• Task
Every line of the material must be set down again without alteration.

• Recorded information
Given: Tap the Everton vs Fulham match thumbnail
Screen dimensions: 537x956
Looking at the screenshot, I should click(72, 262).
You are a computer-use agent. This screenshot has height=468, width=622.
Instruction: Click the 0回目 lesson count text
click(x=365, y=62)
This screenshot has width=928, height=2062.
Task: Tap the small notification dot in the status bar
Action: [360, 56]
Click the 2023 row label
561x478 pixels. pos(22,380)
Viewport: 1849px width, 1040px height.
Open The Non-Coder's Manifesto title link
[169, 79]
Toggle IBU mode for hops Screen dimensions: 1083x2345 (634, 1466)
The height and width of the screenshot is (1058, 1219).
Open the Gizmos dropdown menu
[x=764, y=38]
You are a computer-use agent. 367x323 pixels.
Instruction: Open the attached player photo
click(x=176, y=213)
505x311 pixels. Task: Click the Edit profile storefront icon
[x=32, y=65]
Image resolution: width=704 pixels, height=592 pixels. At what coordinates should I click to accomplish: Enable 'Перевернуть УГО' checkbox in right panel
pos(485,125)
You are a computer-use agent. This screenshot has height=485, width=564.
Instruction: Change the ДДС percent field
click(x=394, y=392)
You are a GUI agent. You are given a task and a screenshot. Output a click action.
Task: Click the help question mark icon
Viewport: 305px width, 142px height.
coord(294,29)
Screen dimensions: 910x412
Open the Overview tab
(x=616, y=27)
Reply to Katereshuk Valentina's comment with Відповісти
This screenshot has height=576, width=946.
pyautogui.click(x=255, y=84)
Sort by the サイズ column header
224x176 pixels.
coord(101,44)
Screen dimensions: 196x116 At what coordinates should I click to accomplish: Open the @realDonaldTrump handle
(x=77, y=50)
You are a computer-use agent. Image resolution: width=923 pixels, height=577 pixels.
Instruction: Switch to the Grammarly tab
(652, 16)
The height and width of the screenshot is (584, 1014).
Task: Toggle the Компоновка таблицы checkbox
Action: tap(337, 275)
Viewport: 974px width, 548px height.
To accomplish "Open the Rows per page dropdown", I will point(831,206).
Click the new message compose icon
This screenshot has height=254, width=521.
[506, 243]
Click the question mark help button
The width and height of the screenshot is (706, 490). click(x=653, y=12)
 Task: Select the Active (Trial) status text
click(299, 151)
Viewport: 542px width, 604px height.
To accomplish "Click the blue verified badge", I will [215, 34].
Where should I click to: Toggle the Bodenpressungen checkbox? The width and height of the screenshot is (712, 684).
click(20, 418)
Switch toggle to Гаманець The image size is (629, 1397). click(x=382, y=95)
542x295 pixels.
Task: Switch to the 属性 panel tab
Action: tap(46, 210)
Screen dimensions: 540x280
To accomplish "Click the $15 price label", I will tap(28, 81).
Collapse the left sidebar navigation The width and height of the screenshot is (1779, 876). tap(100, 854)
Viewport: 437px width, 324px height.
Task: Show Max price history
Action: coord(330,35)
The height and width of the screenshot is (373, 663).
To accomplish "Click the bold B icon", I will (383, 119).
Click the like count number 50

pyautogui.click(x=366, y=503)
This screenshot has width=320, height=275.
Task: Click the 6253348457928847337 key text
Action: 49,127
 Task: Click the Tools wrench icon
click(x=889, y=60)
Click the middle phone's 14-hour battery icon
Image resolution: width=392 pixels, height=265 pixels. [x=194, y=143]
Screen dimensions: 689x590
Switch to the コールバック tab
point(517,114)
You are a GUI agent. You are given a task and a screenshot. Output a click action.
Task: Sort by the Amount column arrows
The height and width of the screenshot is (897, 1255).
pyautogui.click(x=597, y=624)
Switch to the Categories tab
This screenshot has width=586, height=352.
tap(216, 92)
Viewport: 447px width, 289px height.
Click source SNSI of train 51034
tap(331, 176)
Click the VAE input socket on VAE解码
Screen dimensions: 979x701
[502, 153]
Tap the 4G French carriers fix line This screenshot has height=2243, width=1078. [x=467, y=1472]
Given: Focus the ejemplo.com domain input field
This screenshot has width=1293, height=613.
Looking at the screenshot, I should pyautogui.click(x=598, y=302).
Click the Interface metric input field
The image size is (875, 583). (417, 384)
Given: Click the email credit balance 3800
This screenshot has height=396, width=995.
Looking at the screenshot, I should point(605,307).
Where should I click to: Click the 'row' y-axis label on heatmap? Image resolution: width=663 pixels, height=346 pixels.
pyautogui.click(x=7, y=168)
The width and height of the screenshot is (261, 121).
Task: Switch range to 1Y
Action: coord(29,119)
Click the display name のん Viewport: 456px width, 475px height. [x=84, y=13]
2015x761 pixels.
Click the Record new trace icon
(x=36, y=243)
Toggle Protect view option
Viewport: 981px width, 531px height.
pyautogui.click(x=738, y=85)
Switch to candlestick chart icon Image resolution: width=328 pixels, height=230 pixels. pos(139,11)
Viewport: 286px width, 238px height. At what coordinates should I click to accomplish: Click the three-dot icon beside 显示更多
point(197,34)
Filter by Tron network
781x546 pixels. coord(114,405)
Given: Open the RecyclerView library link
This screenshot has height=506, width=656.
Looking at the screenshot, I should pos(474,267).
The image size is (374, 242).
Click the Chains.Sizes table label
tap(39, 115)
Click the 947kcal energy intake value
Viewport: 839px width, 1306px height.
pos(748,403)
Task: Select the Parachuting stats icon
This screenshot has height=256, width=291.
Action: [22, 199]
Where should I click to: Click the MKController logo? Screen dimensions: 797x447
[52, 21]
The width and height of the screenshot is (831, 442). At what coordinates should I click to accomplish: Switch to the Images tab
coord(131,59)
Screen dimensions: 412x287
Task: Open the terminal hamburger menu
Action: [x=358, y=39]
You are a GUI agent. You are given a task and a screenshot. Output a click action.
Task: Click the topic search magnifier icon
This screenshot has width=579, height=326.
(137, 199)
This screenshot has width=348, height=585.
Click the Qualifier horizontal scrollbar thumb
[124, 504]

• Solution to this exercise
Given: Tap the Everton vs Fulham match thumbnail
Screen dimensions: 537x956
Looking at the screenshot, I should click(72, 262).
You are a computer-use agent. This screenshot has height=468, width=622.
Instruction: Click the 0回目 lesson count text
click(x=365, y=62)
This screenshot has width=928, height=2062.
Task: Tap the small notification dot in the status bar
Action: [360, 56]
Click the 2023 row label
561x478 pixels. pos(22,380)
Viewport: 1849px width, 1040px height.
Open The Non-Coder's Manifesto title link
[169, 79]
Toggle IBU mode for hops Screen dimensions: 1083x2345 (634, 1466)
The height and width of the screenshot is (1058, 1219).
Open the Gizmos dropdown menu
[x=764, y=38]
You are a computer-use agent. 367x323 pixels.
Instruction: Open the attached player photo
click(x=176, y=213)
505x311 pixels. Task: Click the Edit profile storefront icon
[x=32, y=65]
Image resolution: width=704 pixels, height=592 pixels. At what coordinates should I click to accomplish: Enable 'Перевернуть УГО' checkbox in right panel
pos(485,125)
You are a computer-use agent. This screenshot has height=485, width=564.
Instruction: Change the ДДС percent field
click(x=394, y=392)
You are a GUI agent. You are given a task and a screenshot. Output a click action.
Task: Click the help question mark icon
Viewport: 305px width, 142px height.
coord(294,29)
Screen dimensions: 910x412
Open the Overview tab
(x=616, y=27)
Reply to Katereshuk Valentina's comment with Відповісти
This screenshot has height=576, width=946.
pyautogui.click(x=255, y=84)
Sort by the サイズ column header
224x176 pixels.
coord(101,44)
Screen dimensions: 196x116 At what coordinates should I click to accomplish: Open the @realDonaldTrump handle
(x=77, y=50)
You are a computer-use agent. Image resolution: width=923 pixels, height=577 pixels.
Instruction: Switch to the Grammarly tab
(652, 16)
The height and width of the screenshot is (584, 1014).
Task: Toggle the Компоновка таблицы checkbox
Action: tap(337, 275)
Viewport: 974px width, 548px height.
To accomplish "Open the Rows per page dropdown", I will point(831,206).
Click the new message compose icon
This screenshot has height=254, width=521.
[506, 243]
Click the question mark help button
The width and height of the screenshot is (706, 490). click(x=653, y=12)
 Task: Select the Active (Trial) status text
click(299, 151)
Viewport: 542px width, 604px height.
To accomplish "Click the blue verified badge", I will [215, 34].
Where should I click to: Toggle the Bodenpressungen checkbox? The width and height of the screenshot is (712, 684).
click(20, 418)
Switch toggle to Гаманець The image size is (629, 1397). click(x=382, y=95)
542x295 pixels.
Task: Switch to the 属性 panel tab
Action: tap(46, 210)
Screen dimensions: 540x280
To accomplish "Click the $15 price label", I will tap(28, 81).
Collapse the left sidebar navigation The width and height of the screenshot is (1779, 876). tap(100, 854)
Viewport: 437px width, 324px height.
Task: Show Max price history
Action: coord(330,35)
The height and width of the screenshot is (373, 663).
To accomplish "Click the bold B icon", I will (383, 119).
Click the like count number 50

pyautogui.click(x=366, y=503)
This screenshot has width=320, height=275.
Task: Click the 6253348457928847337 key text
Action: 49,127
 Task: Click the Tools wrench icon
click(x=889, y=60)
Click the middle phone's 14-hour battery icon
Image resolution: width=392 pixels, height=265 pixels. [x=194, y=143]
Screen dimensions: 689x590
Switch to the コールバック tab
point(517,114)
You are a GUI agent. You are given a task and a screenshot. Output a click action.
Task: Sort by the Amount column arrows
The height and width of the screenshot is (897, 1255).
pyautogui.click(x=597, y=624)
Switch to the Categories tab
This screenshot has width=586, height=352.
tap(216, 92)
Viewport: 447px width, 289px height.
Click source SNSI of train 51034
tap(331, 176)
Click the VAE input socket on VAE解码
Screen dimensions: 979x701
[502, 153]
Tap the 4G French carriers fix line This screenshot has height=2243, width=1078. [x=467, y=1472]
Given: Focus the ejemplo.com domain input field
This screenshot has width=1293, height=613.
Looking at the screenshot, I should pyautogui.click(x=598, y=302).
Click the Interface metric input field
The image size is (875, 583). (417, 384)
Given: Click the email credit balance 3800
This screenshot has height=396, width=995.
Looking at the screenshot, I should point(605,307).
Where should I click to: Click the 'row' y-axis label on heatmap? Image resolution: width=663 pixels, height=346 pixels.
pyautogui.click(x=7, y=168)
The width and height of the screenshot is (261, 121).
Task: Switch range to 1Y
Action: coord(29,119)
Click the display name のん Viewport: 456px width, 475px height. [x=84, y=13]
2015x761 pixels.
Click the Record new trace icon
(x=36, y=243)
Toggle Protect view option
Viewport: 981px width, 531px height.
pyautogui.click(x=738, y=85)
Switch to candlestick chart icon Image resolution: width=328 pixels, height=230 pixels. pos(139,11)
Viewport: 286px width, 238px height. At what coordinates should I click to accomplish: Click the three-dot icon beside 显示更多
point(197,34)
Filter by Tron network
781x546 pixels. coord(114,405)
Given: Open the RecyclerView library link
This screenshot has height=506, width=656.
Looking at the screenshot, I should pos(474,267).
The image size is (374, 242).
Click the Chains.Sizes table label
tap(39, 115)
Click the 947kcal energy intake value
Viewport: 839px width, 1306px height.
pos(748,403)
Task: Select the Parachuting stats icon
This screenshot has height=256, width=291.
Action: [22, 199]
Where should I click to: Click the MKController logo? Screen dimensions: 797x447
[52, 21]
The width and height of the screenshot is (831, 442). At what coordinates should I click to accomplish: Switch to the Images tab
coord(131,59)
Screen dimensions: 412x287
Task: Open the terminal hamburger menu
Action: [x=358, y=39]
You are a GUI agent. You are given a task and a screenshot. Output a click action.
Task: Click the topic search magnifier icon
This screenshot has width=579, height=326.
(137, 199)
This screenshot has width=348, height=585.
Click the Qualifier horizontal scrollbar thumb
[124, 504]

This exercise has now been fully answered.